I have read quite a bit of material on Internet where different authors suggest using output buffering. An interesting thing is that most authors argument for its use only because it allows for mixing response headers with actual content.
I think that Web applications crossing certain size / complexity threshold should not mix generating headers and content, and that the developer should rightfully suspect potential faults in applications that attempt to send headers after body has been generated.
This is my first argument against the ob_*
output buffering API. Even for that little convenience you get - mixing headers with output - I believe it isn't worth it, unless one simply is rapidly "hacking" or "prototyping" scripts.
Also, I think most people dealing with the output buffering API do not think about the fact that even without the explicit output buffering enabled, PHP in combination with the Web server it is plugged into, still does some internal buffering anyway. It is easy to check - have a script echo some short string, then sleep for say 10 seconds, then do another echo. Go to the script URL with a Web browser and watch the blank page pause for 10 seconds, with both lines appearing thereafter. Before some say that it is a rendering artefact, not traffic, tracing the actual traffic between the client and the server shows that the server has generated the Content-Length
header with an appropriate value for the entire output - suggesting that the output was not sent progressively with each echo
call, but accumulated in some buffer and then sent on script termination.

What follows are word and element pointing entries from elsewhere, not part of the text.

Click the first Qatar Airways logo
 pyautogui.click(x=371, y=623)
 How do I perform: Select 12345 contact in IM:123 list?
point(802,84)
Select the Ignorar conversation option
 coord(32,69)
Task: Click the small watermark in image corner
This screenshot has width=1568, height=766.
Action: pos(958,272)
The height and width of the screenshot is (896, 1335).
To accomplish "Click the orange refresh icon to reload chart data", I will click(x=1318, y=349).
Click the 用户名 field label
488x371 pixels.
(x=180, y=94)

This is one of my gripes with explicit output buffering - why do we need two different output buffer implementations on top of one another? May it be because some of it is subject to conditions a PHP developer cannot control, so another means to control it is put into PHP?
In any case, I for one, start to think one should avoid explicit output buffering (the series of ob_*
functions) and rely on the implicit one, assisting it with the good flush
function, when necessary. Maybe if there was some guarantee from the Web server to actually commit output to the client with each echo/print call, then it would be useful to set up explicit buffering - after all one does not want to send response to the client with some 100 byte chunks. But the alternative with two buffers seems like a somewhat useless layer of abstraction.
With all this in mind, why use output buffering?